Freelance exorcist Morgan Kingsley has demon problems like she never expected. To her immense annoyance, she’s the unwitting host for Lugh, exiled king of the demons, who’s using her as a refuge while a power struggle in the Demon Realms shakes itself out. Luckily, Lugh hasn’t possessed Morgan, body and soul, like most demons do when they take a mortal host. No, he only shows up in her dreams, where he’s both a distraction and an enticement, neither one of which she needs in an increasingly-complicated life. Her brother, Andrew, was possessed until recently by Raphael, Lugh’s brother, but with Raphael returned from whench he came, Andrew’s in a coma with no signs of improvement. Things get worse when Morgan learns that the demon equivalent of a sociopath, The Hunter, has been released on Earth in order to hunt down Morgan, aiming to kill her and destroy Lugh at the same time. The Hunter will stop at nothing to get its target, and Morgan’s friends and family are right in its path, as victims or hosts. Worse still, Morgan’s just learned things about her family and heritage that she never even dreamed possible, things which cast her entire reason for being into a new light. Now Morgan has to defeat The Hunter, confront her parents, protect everyone she cares for, and still make a living, all while keeping anyone from learning about the demon in her subconscious. And no matter how hard she tries, someone’s getting hurt.

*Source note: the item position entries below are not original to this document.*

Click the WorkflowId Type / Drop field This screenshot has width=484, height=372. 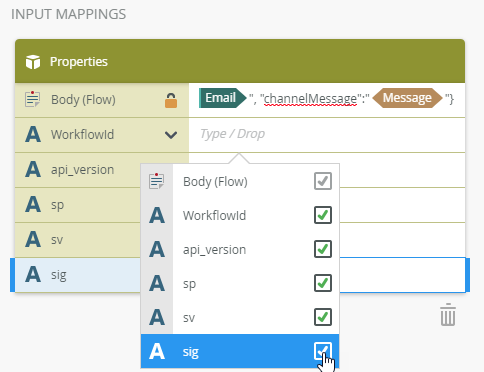327,135
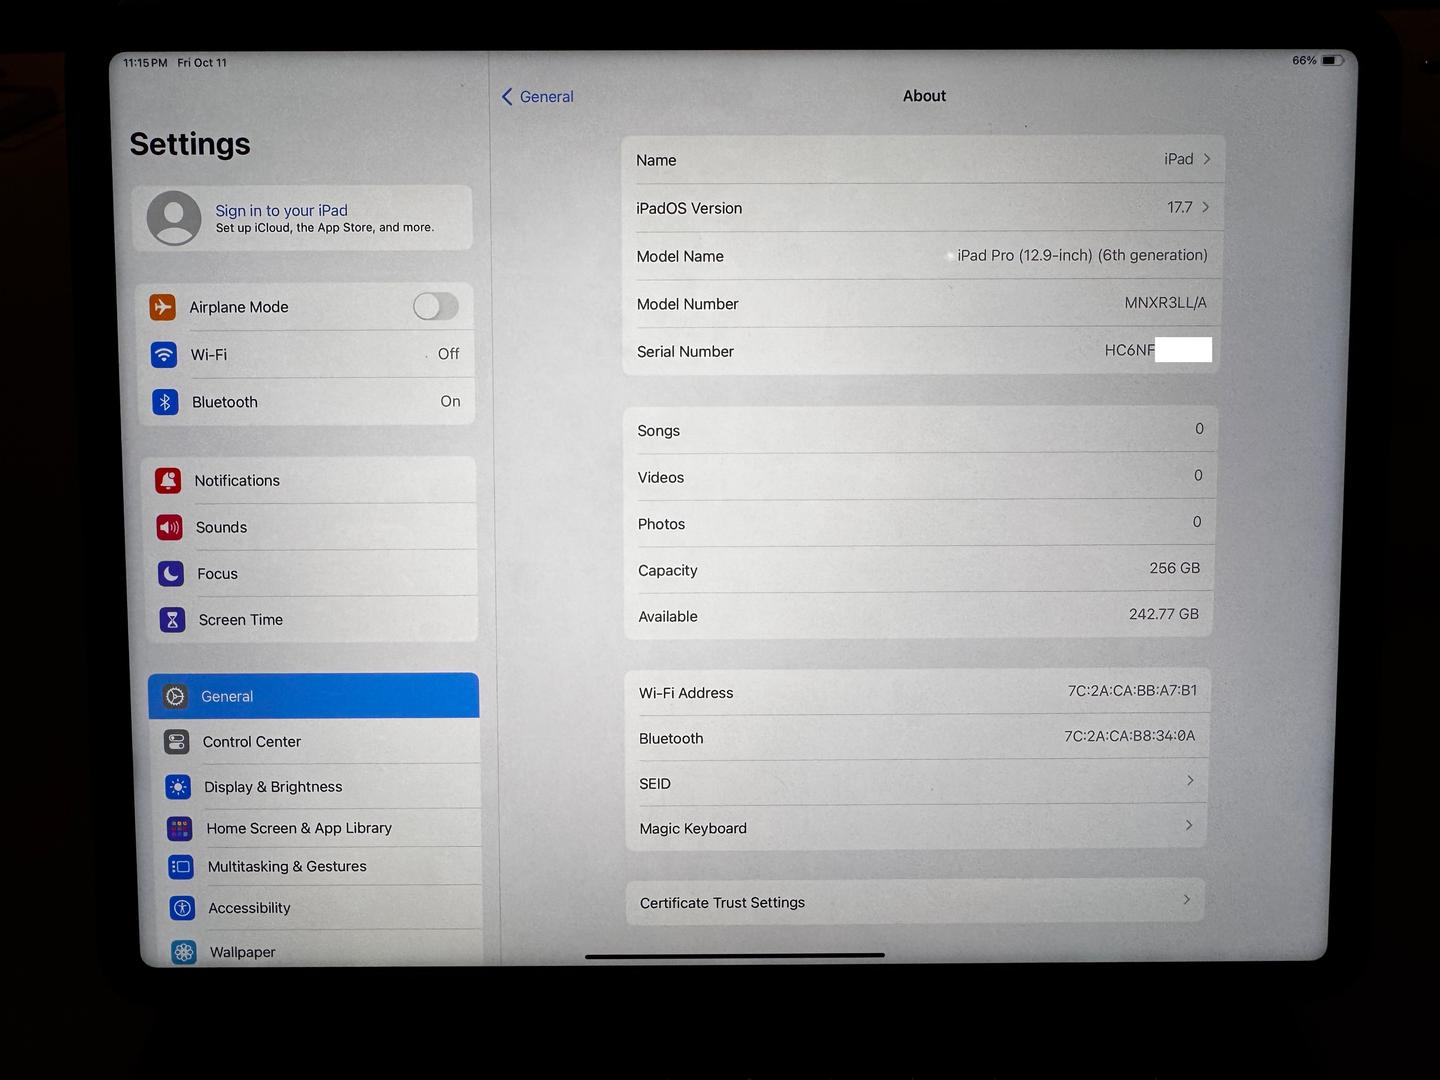Tap the Control Center icon
Image resolution: width=1440 pixels, height=1080 pixels.
tap(177, 742)
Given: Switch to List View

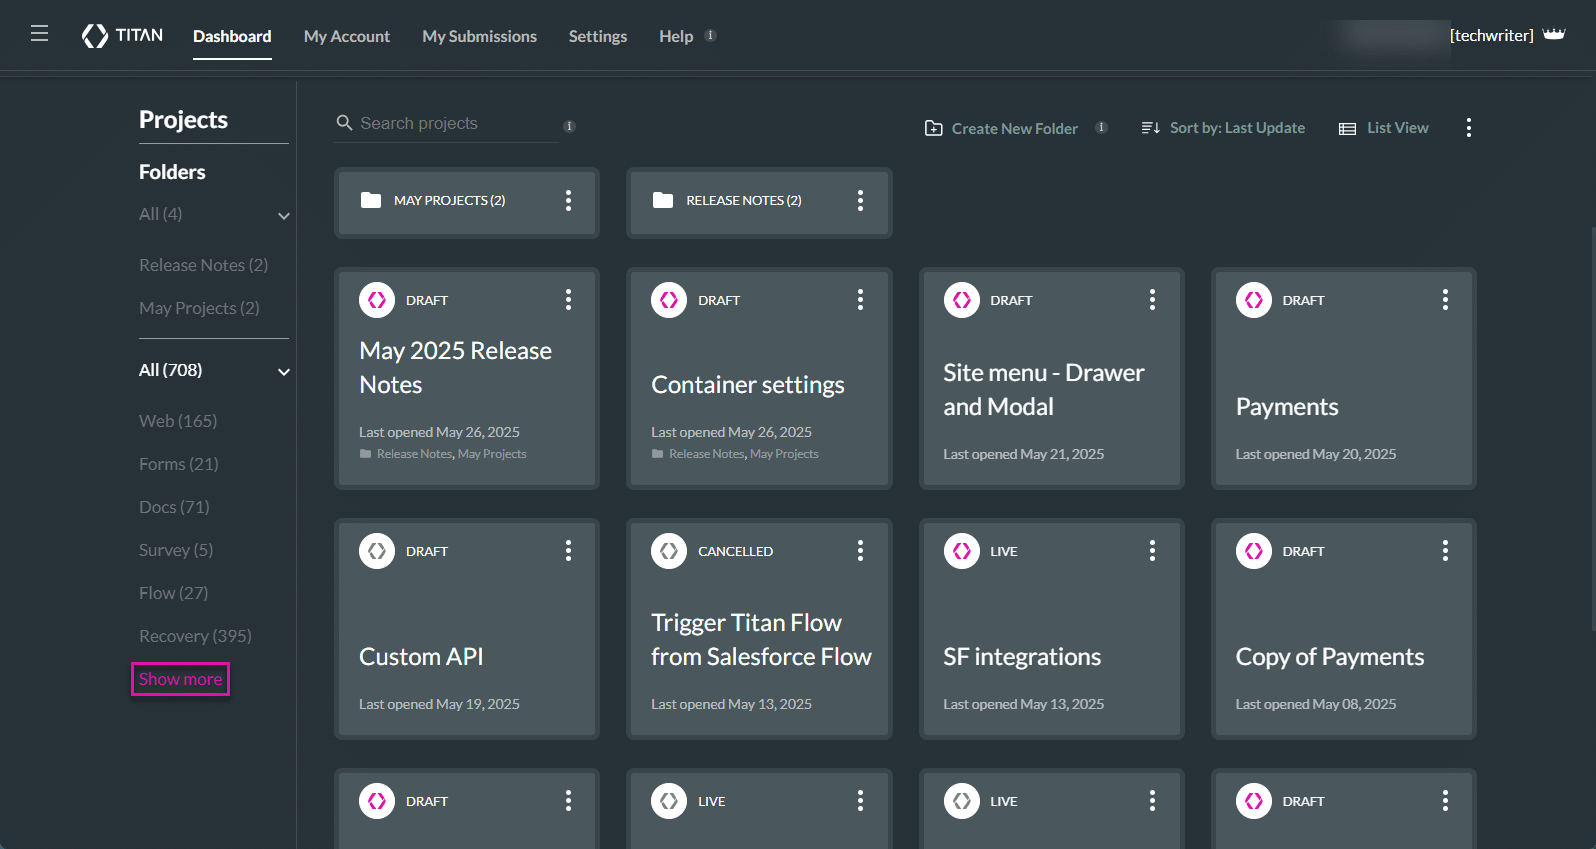Looking at the screenshot, I should coord(1384,128).
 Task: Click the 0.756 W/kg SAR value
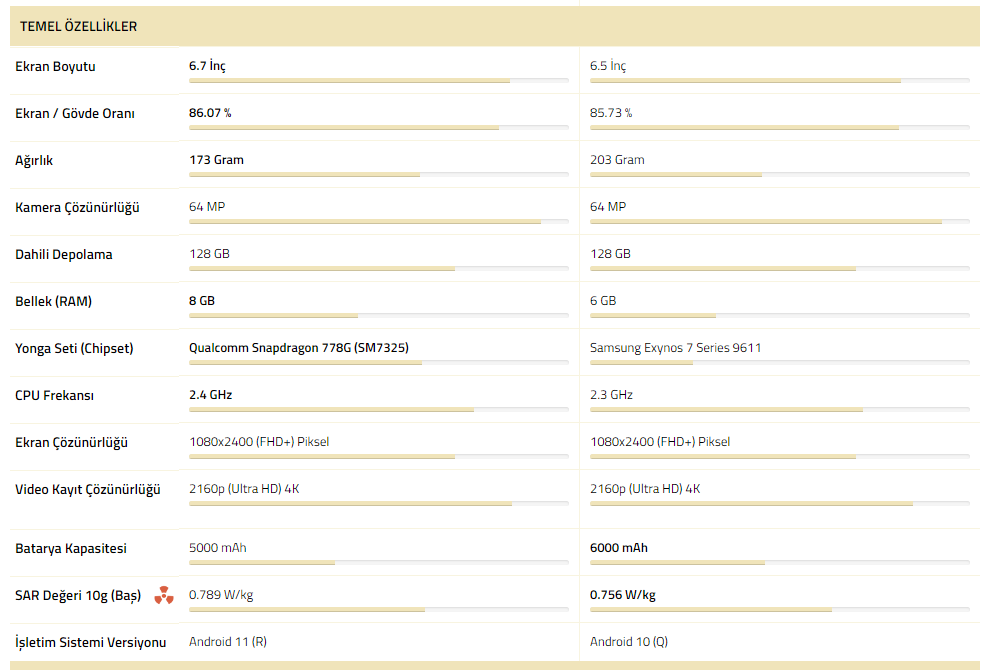click(623, 595)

The Devil You Know is the sequel to The Devil Inside, continuing the story of a demon-hunting exorcist forced to coexist with the things she hates, fears, and distrusts the most. It’s a strong, fast-moving story filled with plenty of action and character moments. Morgan’s stubborn refusal to change or adapt when it comes to demons does wear thin after a while; I lost count of the number of times she could have made things easier for herself if she extended even a shred of trust, or a kind word, to people clearly trying to help her. Maybe that’s just how the character is, but after a while, it gets repetitive, especially after the multiple learning experiences she ‘enjoys’ as a result. The relationshsips between Morgan and the other characters are interesting, especially with Adam and Dominic, the sado-masochistic gay couple that act both as allies and occasional foils to Morgan’s plans. The two men attract and repel her in turn, mostly because of their willing demon possession (current for Adam, former for Dominic), partly because of Adam’s love of dealing pain to the willing, and it’s fun to watch Morgan struggle with her conflicting attitudes.
All in all, I’d have to say I enjoyed The Devil You Know. This series is fun, with plenty of action – Morgan Kingsley is an asskicking heroine when she cuts loose – and mystery, with bits of romance seeping through at the edges. One might see Morgan and Lugh getting together in some fashion someday, but she’d have to lose a lot of attitude first. Wherever Jenna Black is going with this series, it’s bound to be enjoyable in the end. I’ll be back for the next installment.